Toni Lachelle Pollitt, Nikkole Salter, and Kristin Dodson in Stew. Photo: Jeremy Daniel.
It is quickly apparent that the titular dish in Zora Howard’s new play, Stew, is both literal and a metaphor for the emotions of the three generations of Tucker women who have gathered in Mama’s kitchen to prepare an important meal. The play opens as Mama (Portia) makes herself a cup of tea, while continuing work on the stew that simmers alongside family tensions. The kettle begins to whistle—a simmer turning to a boil—and shrieks urgently, as a loud shot outside brings the other women, sisters Lillian (Nikkole Salter) and Nelly (Toni Lachelle Pollitt) and Lillian’s daughter, Lil’ Mama (Kristin Dodson), rushing in with a cacophony of female voices.
From there, the energy remains high and the dialogue comes fast. The women often speak over each other in a tumultuous overlap typical of close-knit families, and—it is clear—especially characteristic of this one. Howard has an ear for speech that is at once natural and superbly witty. The experience is a little like eavesdropping—if you could guarantee that what you overheard would be consistently entertaining. The actors, to a woman, are more than adept, both at finding the necessary rhythm for such dialogue and in the fine touches, like the unconscious repetition of family tics or expressions that convincingly illustrate how family is not just in your blood, but gets under your skin. Portia is particularly magnificent as Mama—as befits a matriarch. But the cast as a whole never misses a beat and they maintain a firm rapport with one another and with the audience. Colette Robert’s sensitive and energetic direction successfully pairs polish with warmth.
It is tempting to call Stew a kitchen sink drama, if only because it features a very convincing kitchen sink, along with a seemingly functional stove. Every element of design exhibits a meticulous dedication to fine-tuned realism. Smells of cooking gradually pervade the small theatre; the stairs look like they really might lead to an upstairs bedroom; time-curled notes attached with magnets adorn the fridge; and the women grab and prepare food items, including snacks for themselves, without the tense feeling of stage business. There is complete coherence from Lawrence E. Moten III’s detailed set and Caitlyn Murphy’s props through to Dominique Fawn Hill’s costumes and Nikiya Mathis’s hair and wigs, so that the characterization of each woman lives through every aspect of the production, as well as the actors’ superb performances. The danger with realism (particularly in the era of TV dominance) is that the slightest slip or wrong note breaks the illusion. Stew is as close to technically flawless as most stage productions come, but a stain on the wall perplexed me—until the action revealed it to be the remnant of previous performances: a disconcerting reminder of the repetition inherent to theatre that could perhaps be intentional but doesn’t, here, clearly register as such.

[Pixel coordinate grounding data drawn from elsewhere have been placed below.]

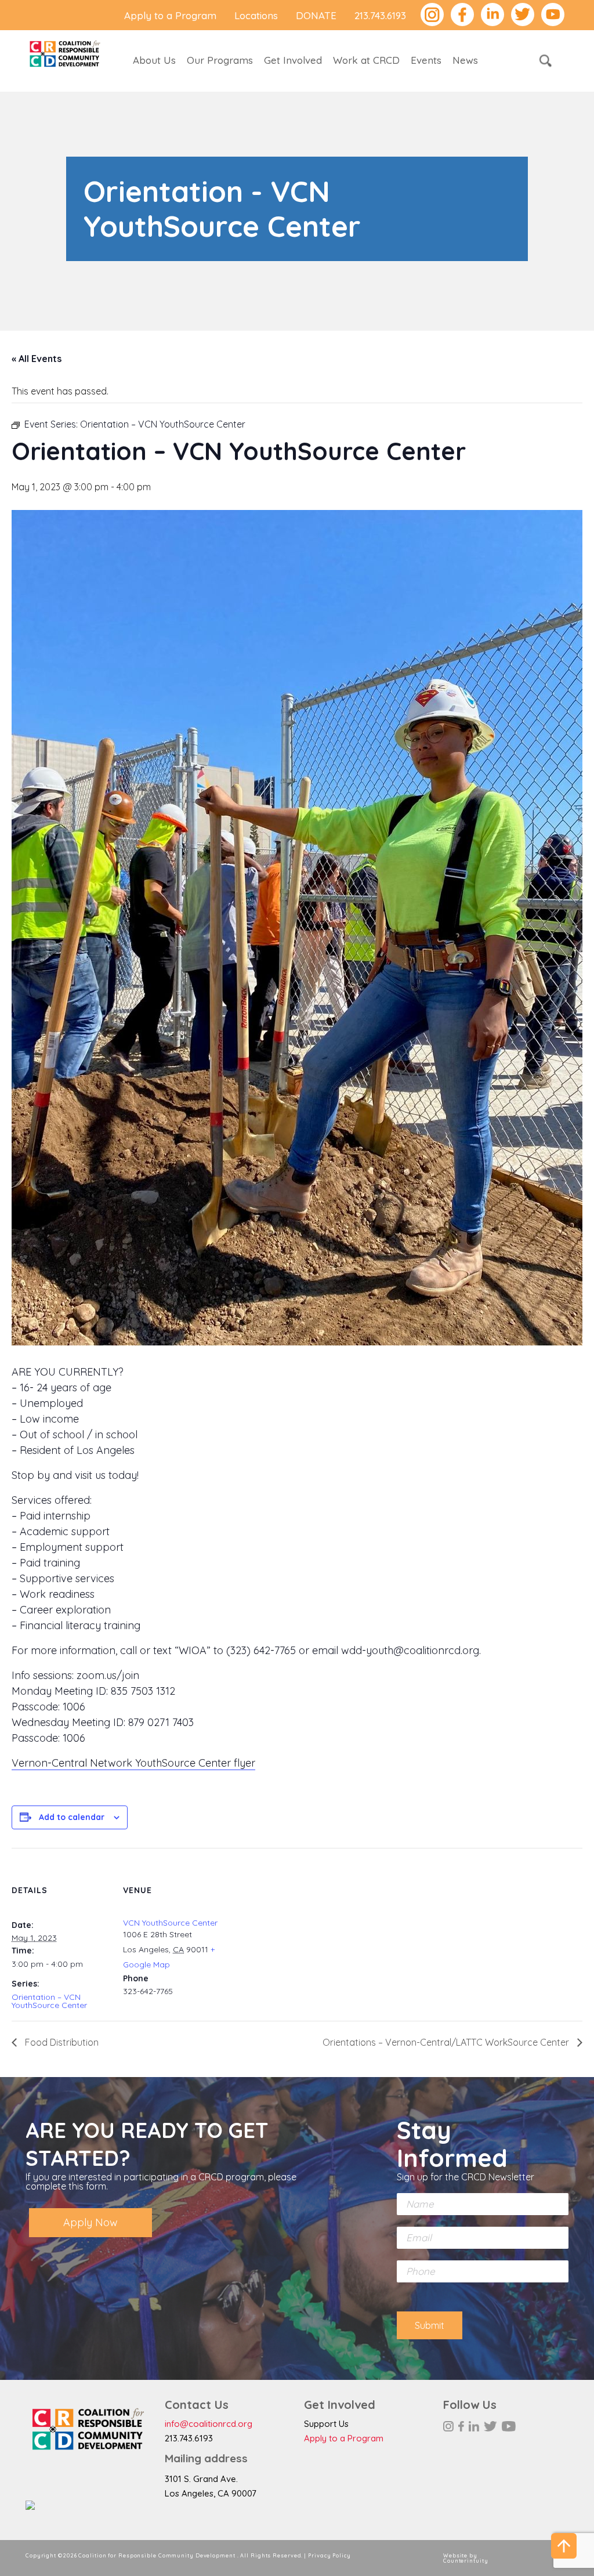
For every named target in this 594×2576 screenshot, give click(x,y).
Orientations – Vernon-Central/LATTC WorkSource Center (447, 2042)
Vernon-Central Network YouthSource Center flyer (133, 1763)
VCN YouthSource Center (170, 1922)
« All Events (36, 358)
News (465, 60)
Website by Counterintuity (465, 2558)
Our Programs (220, 60)
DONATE (316, 15)
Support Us (326, 2423)
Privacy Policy (329, 2555)
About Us (154, 60)
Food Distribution (61, 2042)
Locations (256, 15)
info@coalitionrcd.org (208, 2423)
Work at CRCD (366, 60)
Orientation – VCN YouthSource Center (49, 2001)
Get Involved (293, 60)
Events (426, 60)
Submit (429, 2325)
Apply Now (90, 2222)
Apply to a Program (170, 15)
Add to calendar (71, 1817)
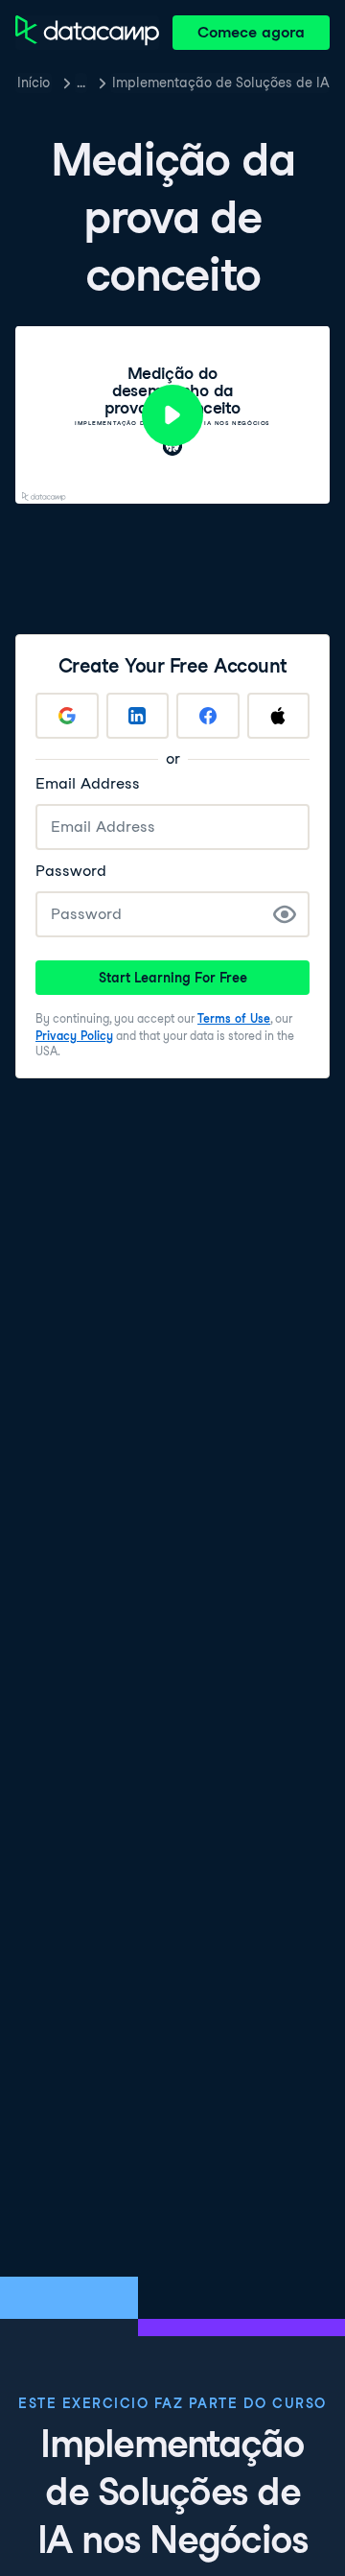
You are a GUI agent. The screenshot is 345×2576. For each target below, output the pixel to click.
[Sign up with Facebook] (208, 716)
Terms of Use (233, 1018)
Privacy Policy (74, 1035)
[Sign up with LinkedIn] (138, 716)
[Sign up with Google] (67, 716)
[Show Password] (284, 914)
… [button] (81, 82)
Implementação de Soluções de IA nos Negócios (221, 82)
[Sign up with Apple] (278, 716)
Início (33, 82)
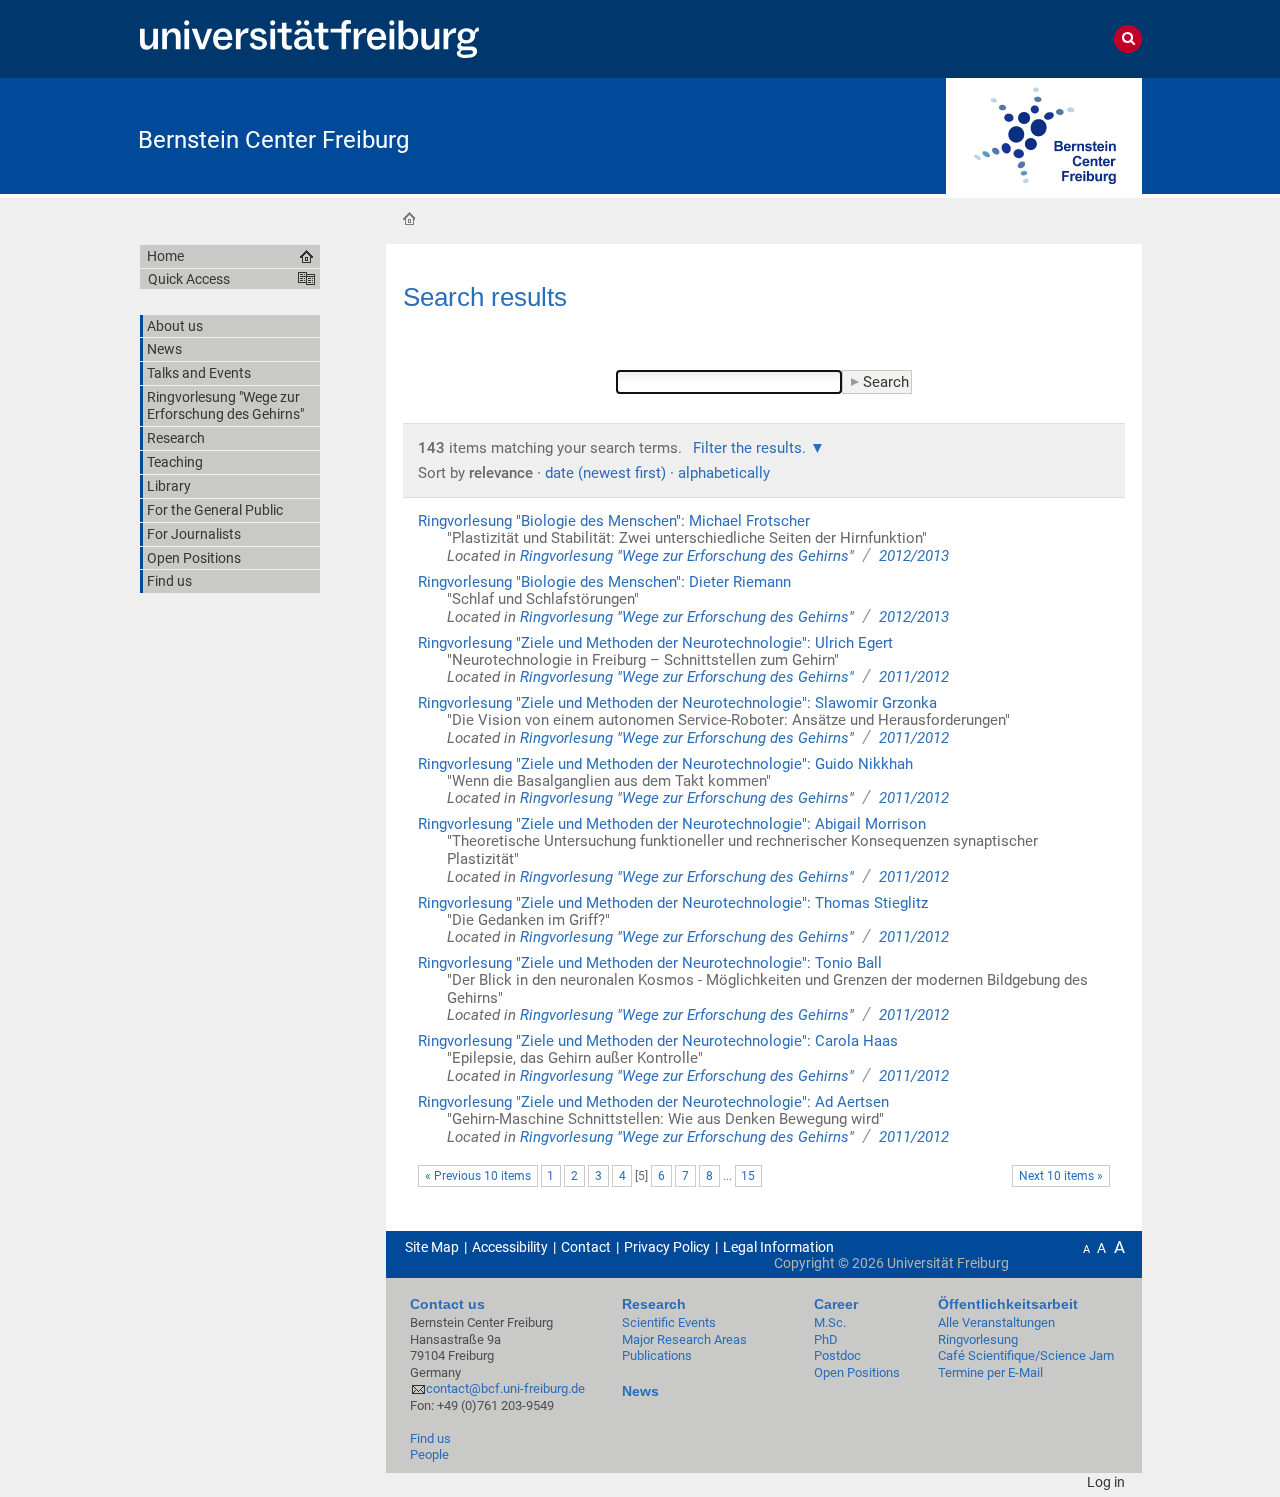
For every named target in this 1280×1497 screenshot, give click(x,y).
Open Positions (857, 1372)
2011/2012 (914, 677)
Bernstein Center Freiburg (273, 140)
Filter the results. (751, 448)
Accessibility (510, 1247)
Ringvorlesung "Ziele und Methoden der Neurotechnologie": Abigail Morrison (672, 824)
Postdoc (837, 1355)
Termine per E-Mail (990, 1372)
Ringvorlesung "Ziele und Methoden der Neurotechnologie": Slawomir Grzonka (677, 703)
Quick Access (189, 279)
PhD (826, 1339)
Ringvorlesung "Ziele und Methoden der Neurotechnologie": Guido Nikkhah (665, 764)
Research (654, 1304)
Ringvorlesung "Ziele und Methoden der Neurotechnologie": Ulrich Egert (655, 643)
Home (409, 218)
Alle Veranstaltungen (996, 1322)
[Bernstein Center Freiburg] (1044, 134)
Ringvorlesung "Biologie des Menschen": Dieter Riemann (604, 582)
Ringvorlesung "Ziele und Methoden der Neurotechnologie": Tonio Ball (650, 963)
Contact (586, 1247)
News (640, 1391)
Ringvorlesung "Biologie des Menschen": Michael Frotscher (614, 521)
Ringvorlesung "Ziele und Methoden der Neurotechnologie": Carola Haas (658, 1041)
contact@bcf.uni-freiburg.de (505, 1388)
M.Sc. (830, 1322)
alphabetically (724, 473)
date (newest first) (605, 473)
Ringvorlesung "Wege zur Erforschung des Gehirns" (687, 556)
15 (748, 1176)
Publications (657, 1355)
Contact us (447, 1304)
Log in (1106, 1482)
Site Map (432, 1247)
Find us (430, 1438)
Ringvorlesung (978, 1339)
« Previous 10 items (478, 1176)
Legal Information (778, 1247)
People (429, 1454)
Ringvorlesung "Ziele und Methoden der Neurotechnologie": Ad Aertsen (653, 1102)
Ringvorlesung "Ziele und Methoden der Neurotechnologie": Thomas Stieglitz (673, 903)
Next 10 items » (1061, 1176)
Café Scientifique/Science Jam (1026, 1355)
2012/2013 (914, 556)
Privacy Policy (667, 1247)
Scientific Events (669, 1322)
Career (836, 1304)
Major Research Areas (684, 1339)
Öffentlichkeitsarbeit (1008, 1304)
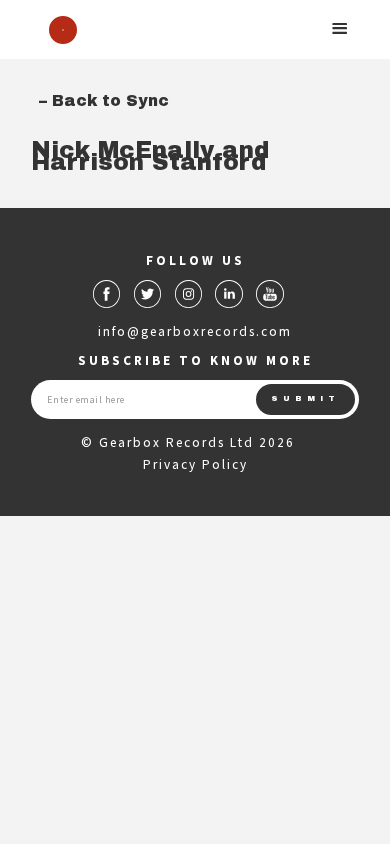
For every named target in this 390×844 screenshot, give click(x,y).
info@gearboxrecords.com (195, 331)
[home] (58, 30)
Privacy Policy (195, 464)
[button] (339, 28)
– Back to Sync (104, 100)
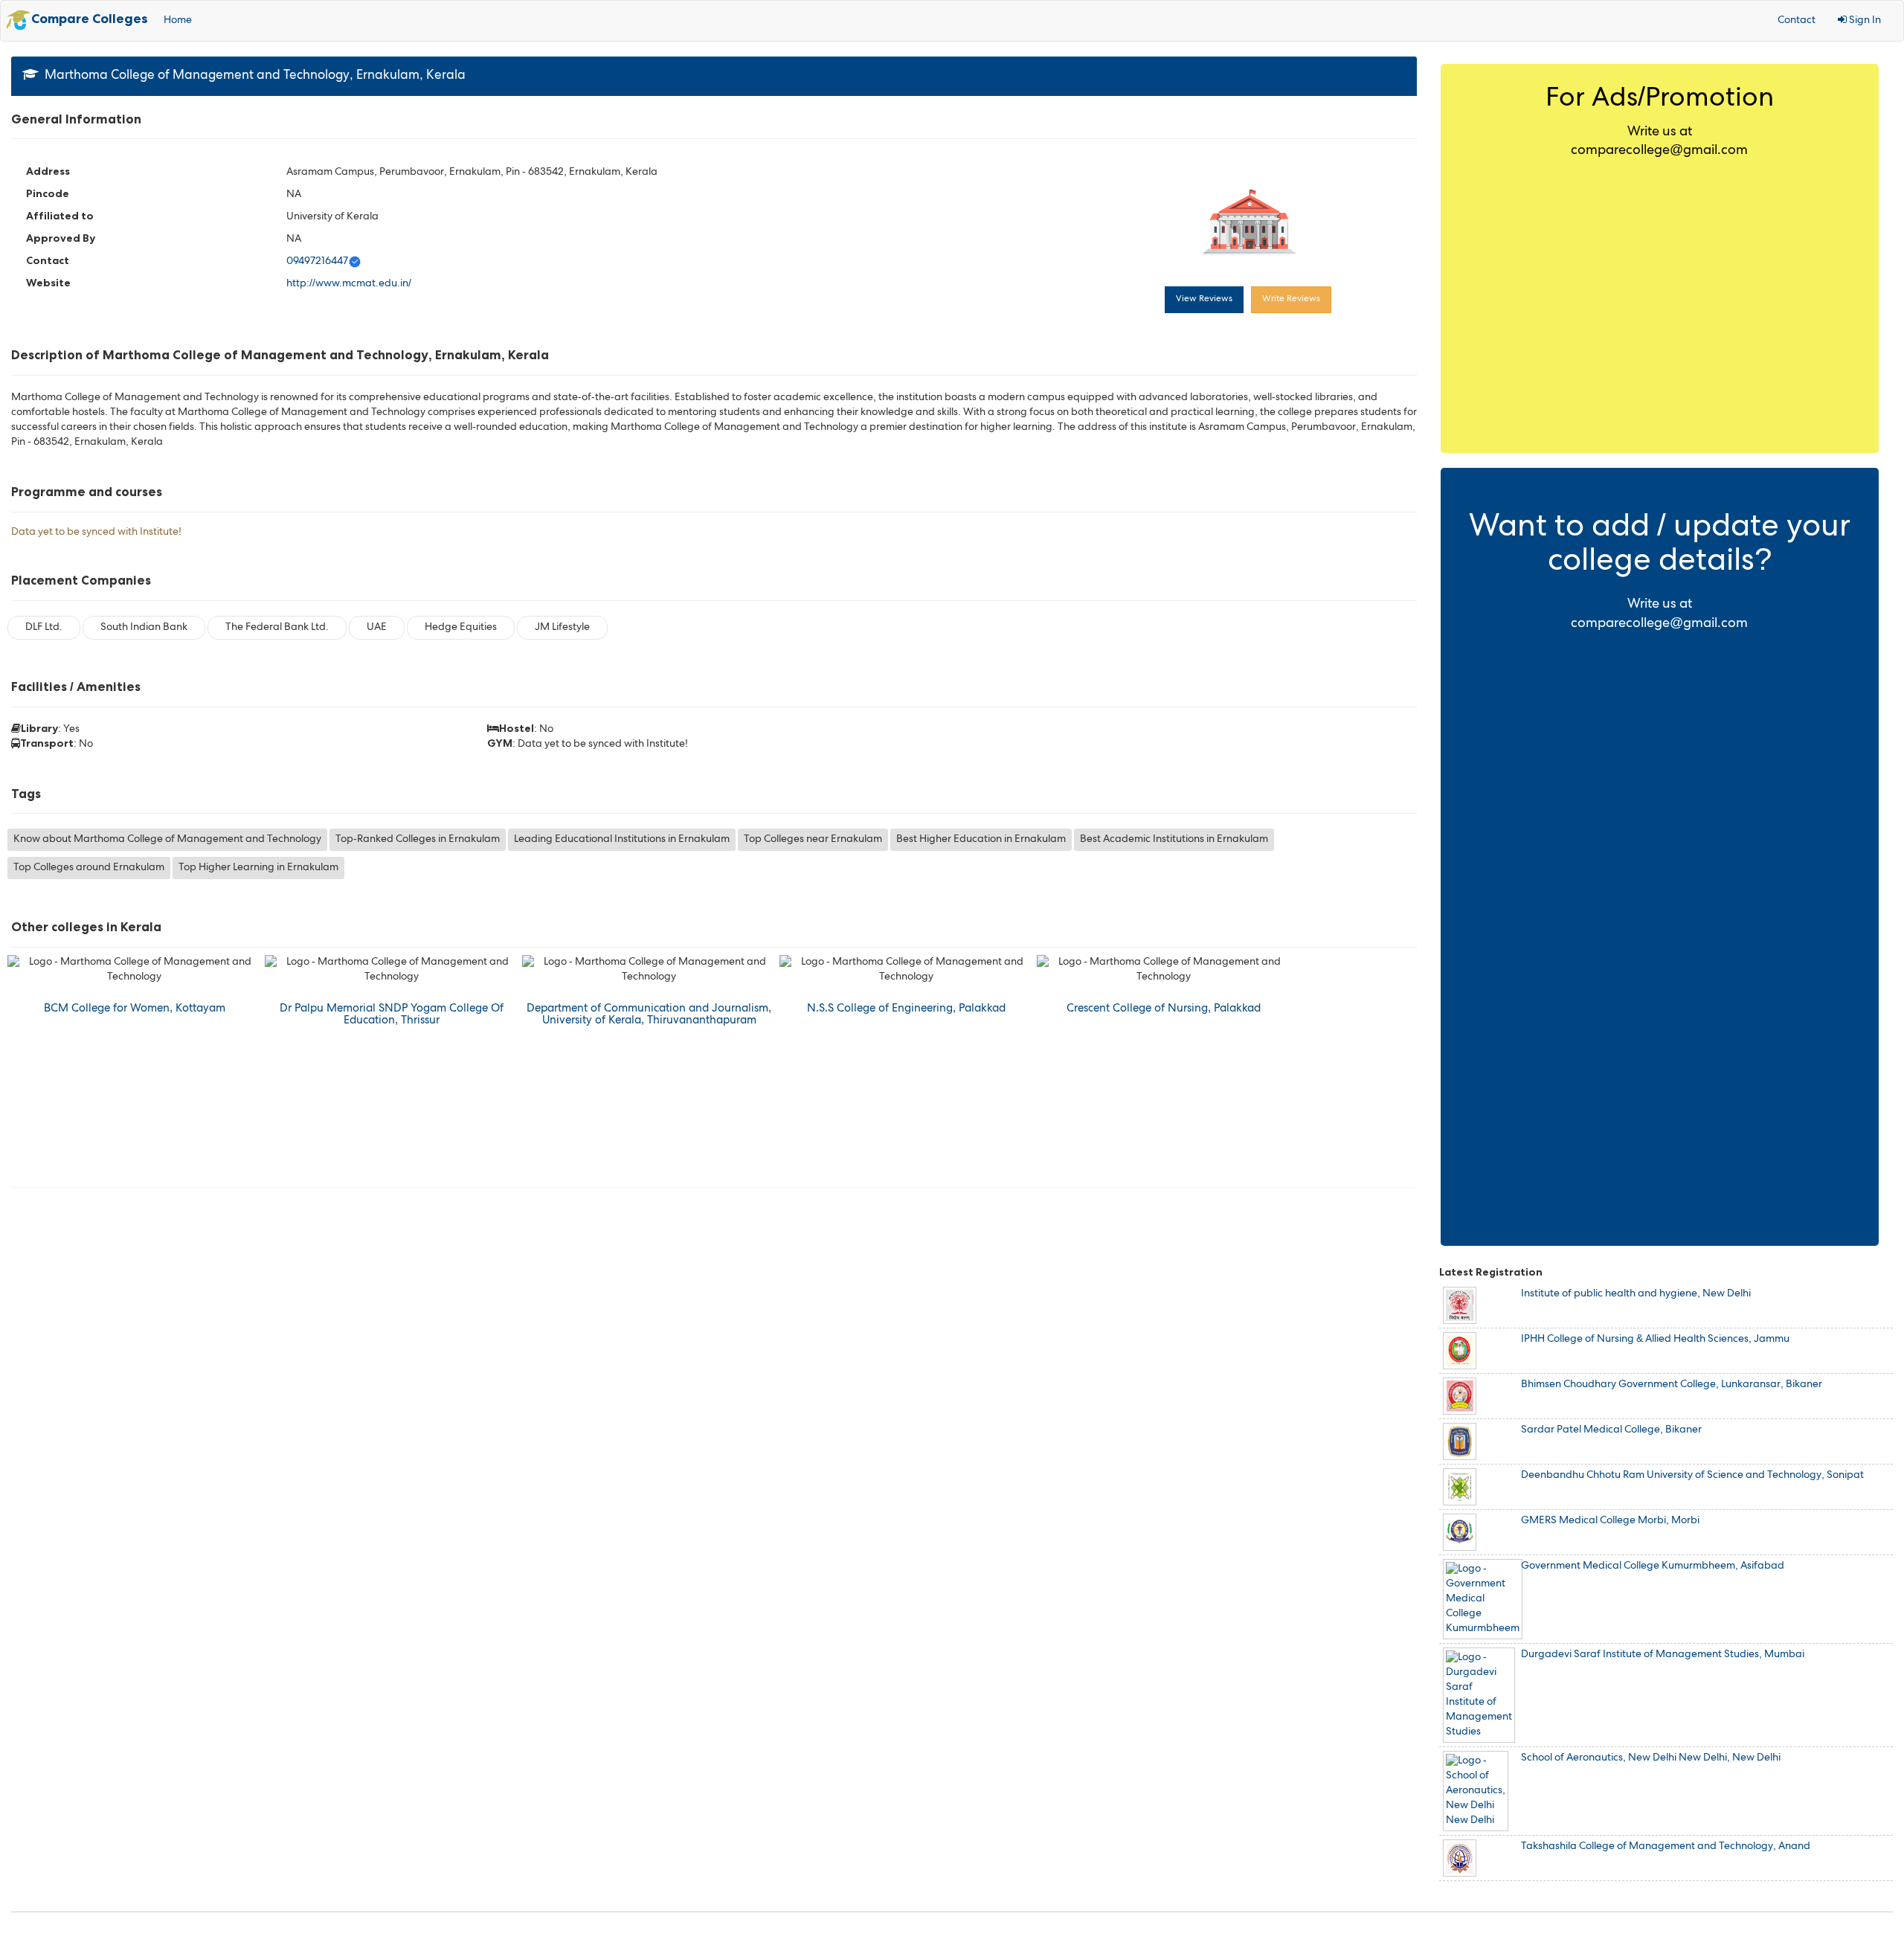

Despite the general excellence of each element, that resemblance to a television drama starts to nag too. With realism, I am always tempted to ask: Why do this as live theatre, when TV and film can do it so much more perfectly? There is something (sadly) paradoxically radical in having such a conventional, apparently apolitical domestic drama play out in a black family. And yet, once the various hints start to add up that something is wrong with Mama and something is going on in the personal lives of both Nelly and Lillian, probably to do with men, and we’re waiting for the Big Fight which reveals all, even in a pacey 90 minutes, the play starts to feel predictable and less truly engaging. One starts to wonder where the creative urgency lies.
But Howard has greater subtlety and depth hidden in her conventional frame. Deftly woven into the play is Queen Elizabeth’s speech from Richard III, lamenting the murder of her sons and her inability to save them. The metatheatricality provides some great humor (and particular gems for “theatre people”) that deftly turns to profound pathos (it takes as strong an actor as Portia to achieve the rapid shift in tone) and quietly introduces the theme of sons lost to violent death into the play. I have no wish to spoil the ending; suffice it to say that it won me back. Stew concludes with a theatrical twist that drives home the darker tragedy hidden in the domestic drama. Stew reminds audiences that the personal is political and vice versa; that certain “issues” that play out on TV also play out, painfully, in family kitchens.